### [Exercise aim]
All entries below are to be retyped in full, precisely as they appear.

### [Provided records]
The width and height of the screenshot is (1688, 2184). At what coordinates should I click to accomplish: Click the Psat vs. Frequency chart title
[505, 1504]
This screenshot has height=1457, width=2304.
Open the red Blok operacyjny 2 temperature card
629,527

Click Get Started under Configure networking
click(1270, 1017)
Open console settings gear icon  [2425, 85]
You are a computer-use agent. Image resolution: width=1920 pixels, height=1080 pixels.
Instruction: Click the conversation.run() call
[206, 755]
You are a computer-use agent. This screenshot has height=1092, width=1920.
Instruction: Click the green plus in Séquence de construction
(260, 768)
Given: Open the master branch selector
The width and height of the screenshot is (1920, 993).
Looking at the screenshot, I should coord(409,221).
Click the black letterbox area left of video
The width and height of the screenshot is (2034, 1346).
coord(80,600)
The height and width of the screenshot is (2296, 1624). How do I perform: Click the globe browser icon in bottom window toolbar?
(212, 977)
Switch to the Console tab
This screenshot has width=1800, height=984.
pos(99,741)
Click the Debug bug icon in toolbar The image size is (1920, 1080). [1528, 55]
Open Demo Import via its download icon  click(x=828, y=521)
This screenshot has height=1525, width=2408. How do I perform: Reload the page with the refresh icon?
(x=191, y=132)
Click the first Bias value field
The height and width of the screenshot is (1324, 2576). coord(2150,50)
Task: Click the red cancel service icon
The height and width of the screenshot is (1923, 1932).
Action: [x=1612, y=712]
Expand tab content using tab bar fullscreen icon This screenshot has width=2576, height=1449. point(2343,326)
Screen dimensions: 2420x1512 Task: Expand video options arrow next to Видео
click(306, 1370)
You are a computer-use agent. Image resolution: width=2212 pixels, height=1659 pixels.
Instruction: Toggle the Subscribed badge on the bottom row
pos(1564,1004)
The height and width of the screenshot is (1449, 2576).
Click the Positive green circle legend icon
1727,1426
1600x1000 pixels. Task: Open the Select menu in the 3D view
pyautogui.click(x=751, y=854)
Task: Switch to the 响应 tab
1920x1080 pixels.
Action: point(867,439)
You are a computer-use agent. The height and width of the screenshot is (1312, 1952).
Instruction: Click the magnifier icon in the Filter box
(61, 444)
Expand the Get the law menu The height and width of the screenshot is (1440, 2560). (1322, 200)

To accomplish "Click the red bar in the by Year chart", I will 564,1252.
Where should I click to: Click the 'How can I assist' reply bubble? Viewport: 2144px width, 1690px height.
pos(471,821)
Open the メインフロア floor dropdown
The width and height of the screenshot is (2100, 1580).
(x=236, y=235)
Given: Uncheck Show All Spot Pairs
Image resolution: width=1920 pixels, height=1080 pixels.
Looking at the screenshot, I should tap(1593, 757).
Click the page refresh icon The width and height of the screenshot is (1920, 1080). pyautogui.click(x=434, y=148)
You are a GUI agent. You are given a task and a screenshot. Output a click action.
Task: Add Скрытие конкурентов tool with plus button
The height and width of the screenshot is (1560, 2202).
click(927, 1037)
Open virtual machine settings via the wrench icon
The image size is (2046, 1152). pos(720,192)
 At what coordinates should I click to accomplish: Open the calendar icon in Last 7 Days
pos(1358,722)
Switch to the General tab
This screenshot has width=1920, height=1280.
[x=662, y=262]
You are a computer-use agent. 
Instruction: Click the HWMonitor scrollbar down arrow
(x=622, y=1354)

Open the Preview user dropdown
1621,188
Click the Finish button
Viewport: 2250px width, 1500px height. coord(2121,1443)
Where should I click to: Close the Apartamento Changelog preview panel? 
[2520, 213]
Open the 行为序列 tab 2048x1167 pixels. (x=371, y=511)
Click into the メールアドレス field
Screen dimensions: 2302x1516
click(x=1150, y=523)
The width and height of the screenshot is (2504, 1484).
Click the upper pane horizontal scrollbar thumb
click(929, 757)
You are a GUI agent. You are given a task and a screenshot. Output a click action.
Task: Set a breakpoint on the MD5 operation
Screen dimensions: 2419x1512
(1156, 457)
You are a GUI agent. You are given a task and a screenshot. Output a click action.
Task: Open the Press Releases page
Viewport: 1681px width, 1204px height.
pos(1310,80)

### [Your response]
The width and height of the screenshot is (1688, 2184). At what coordinates should I click to accomplish: Click the Psat vs. Frequency chart title
[505, 1504]
This screenshot has height=1457, width=2304.
Open the red Blok operacyjny 2 temperature card
629,527

Click Get Started under Configure networking
click(1270, 1017)
Open console settings gear icon  [2425, 85]
You are a computer-use agent. Image resolution: width=1920 pixels, height=1080 pixels.
Instruction: Click the conversation.run() call
[206, 755]
You are a computer-use agent. This screenshot has height=1092, width=1920.
Instruction: Click the green plus in Séquence de construction
(260, 768)
Given: Open the master branch selector
The width and height of the screenshot is (1920, 993).
Looking at the screenshot, I should coord(409,221).
Click the black letterbox area left of video
The width and height of the screenshot is (2034, 1346).
coord(80,600)
The height and width of the screenshot is (2296, 1624). How do I perform: Click the globe browser icon in bottom window toolbar?
(212, 977)
Switch to the Console tab
This screenshot has width=1800, height=984.
pos(99,741)
Click the Debug bug icon in toolbar The image size is (1920, 1080). [1528, 55]
Open Demo Import via its download icon  click(x=828, y=521)
This screenshot has height=1525, width=2408. How do I perform: Reload the page with the refresh icon?
(x=191, y=132)
Click the first Bias value field
The height and width of the screenshot is (1324, 2576). coord(2150,50)
Task: Click the red cancel service icon
The height and width of the screenshot is (1923, 1932).
Action: [x=1612, y=712]
Expand tab content using tab bar fullscreen icon This screenshot has width=2576, height=1449. point(2343,326)
Screen dimensions: 2420x1512 Task: Expand video options arrow next to Видео
click(306, 1370)
You are a computer-use agent. Image resolution: width=2212 pixels, height=1659 pixels.
Instruction: Toggle the Subscribed badge on the bottom row
pos(1564,1004)
The height and width of the screenshot is (1449, 2576).
Click the Positive green circle legend icon
1727,1426
1600x1000 pixels. Task: Open the Select menu in the 3D view
pyautogui.click(x=751, y=854)
Task: Switch to the 响应 tab
1920x1080 pixels.
Action: point(867,439)
You are a computer-use agent. The height and width of the screenshot is (1312, 1952).
Instruction: Click the magnifier icon in the Filter box
(61, 444)
Expand the Get the law menu The height and width of the screenshot is (1440, 2560). (1322, 200)

To accomplish "Click the red bar in the by Year chart", I will 564,1252.
Where should I click to: Click the 'How can I assist' reply bubble? Viewport: 2144px width, 1690px height.
pos(471,821)
Open the メインフロア floor dropdown
The width and height of the screenshot is (2100, 1580).
(x=236, y=235)
Given: Uncheck Show All Spot Pairs
Image resolution: width=1920 pixels, height=1080 pixels.
Looking at the screenshot, I should tap(1593, 757).
Click the page refresh icon The width and height of the screenshot is (1920, 1080). pyautogui.click(x=434, y=148)
You are a GUI agent. You are given a task and a screenshot. Output a click action.
Task: Add Скрытие конкурентов tool with plus button
The height and width of the screenshot is (1560, 2202).
click(927, 1037)
Open virtual machine settings via the wrench icon
The image size is (2046, 1152). pos(720,192)
 At what coordinates should I click to accomplish: Open the calendar icon in Last 7 Days
pos(1358,722)
Switch to the General tab
This screenshot has width=1920, height=1280.
[x=662, y=262]
You are a computer-use agent. 
Instruction: Click the HWMonitor scrollbar down arrow
(x=622, y=1354)

Open the Preview user dropdown
1621,188
Click the Finish button
Viewport: 2250px width, 1500px height. coord(2121,1443)
Where should I click to: Close the Apartamento Changelog preview panel? 
[2520, 213]
Open the 行为序列 tab 2048x1167 pixels. (x=371, y=511)
Click into the メールアドレス field
Screen dimensions: 2302x1516
click(x=1150, y=523)
The width and height of the screenshot is (2504, 1484).
Click the upper pane horizontal scrollbar thumb
click(929, 757)
You are a GUI agent. You are given a task and a screenshot. Output a click action.
Task: Set a breakpoint on the MD5 operation
Screen dimensions: 2419x1512
(1156, 457)
You are a GUI agent. You are given a task and a screenshot. Output a click action.
Task: Open the Press Releases page
Viewport: 1681px width, 1204px height.
pos(1310,80)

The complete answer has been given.